Mark Ingram, running back. Last year, Payton got Bill Parcells on the phone and had him talk to Ingram about playing hurt. Parcells coached Ingram's dad, the incarcerated Mark Ingram, a wide receiver, with the Giants. The Saints traded a future first-round pick to acquire the younger Ingram late in Round 1 in 2011, and the early returns have been mediocre. True, the Saints have the versatile Pierre Thomas as their primary back, and the explosive Darren Sproles for the all-purpose role out of the backfield, but the Saints are counting on Ingram to be a 200-touch player for them this year. He has to deliver so the Saints don't have to wear Thomas down.

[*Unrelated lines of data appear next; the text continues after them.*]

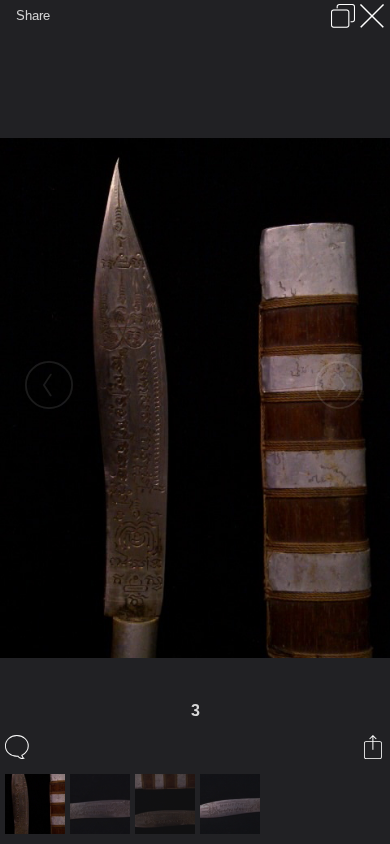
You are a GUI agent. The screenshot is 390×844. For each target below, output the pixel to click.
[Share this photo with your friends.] (374, 747)
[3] (37, 804)
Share (33, 15)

Brodrick Bunkley, defensive tackle. John Fox loved Bunkley last year in Denver and the Broncos very much wanted to keep him as the keystone to their defensive tackle corps. But the Saints stole him for $5 million a year, on average, which stunned the Broncos. Five million a year for a defensive tackle who likely won't be a three-down player? Bunkley will have to be great against the run -- which the Saints need -- to justify the big payday.
Well, I didn't eat at the Saints' cafeteria Friday. I figured it's probably not such a good idea to eat a team's food when half the organization (and that might be conservative) wants me to fall off a cliff because of my reporting on the bounty affair. But I sat with Brees while he ate, and it looked lovely -- a couple of grilled vegetable wraps and three bottles of water to stave off the inevitable summer dehydration at the Saints' afternoon practice. I will give Abita Brewery a B+ for two bottles of their fine Amber Ale while waiting for a plane at the New Orleans airport in the evening.
I wouldn't want to be Robert Griffin III opening the season, and his career, at the Superdome with a mad-at-the-world crowd in the stands. The schedule has this advantage: two of the first three at home, two of the final three at home. It also has the disadvantage of a relative murderer's row of quarterbacking foes. Out of division, the Saints are at Aaron Rodgers' Packers, Eli Manning's Giants, Peyton Manning's Broncos and Tony Romo's Cowboys, with visits to the Superdome by Philip Rivers' Chargers and Mike Vick's Eagles. Yikes.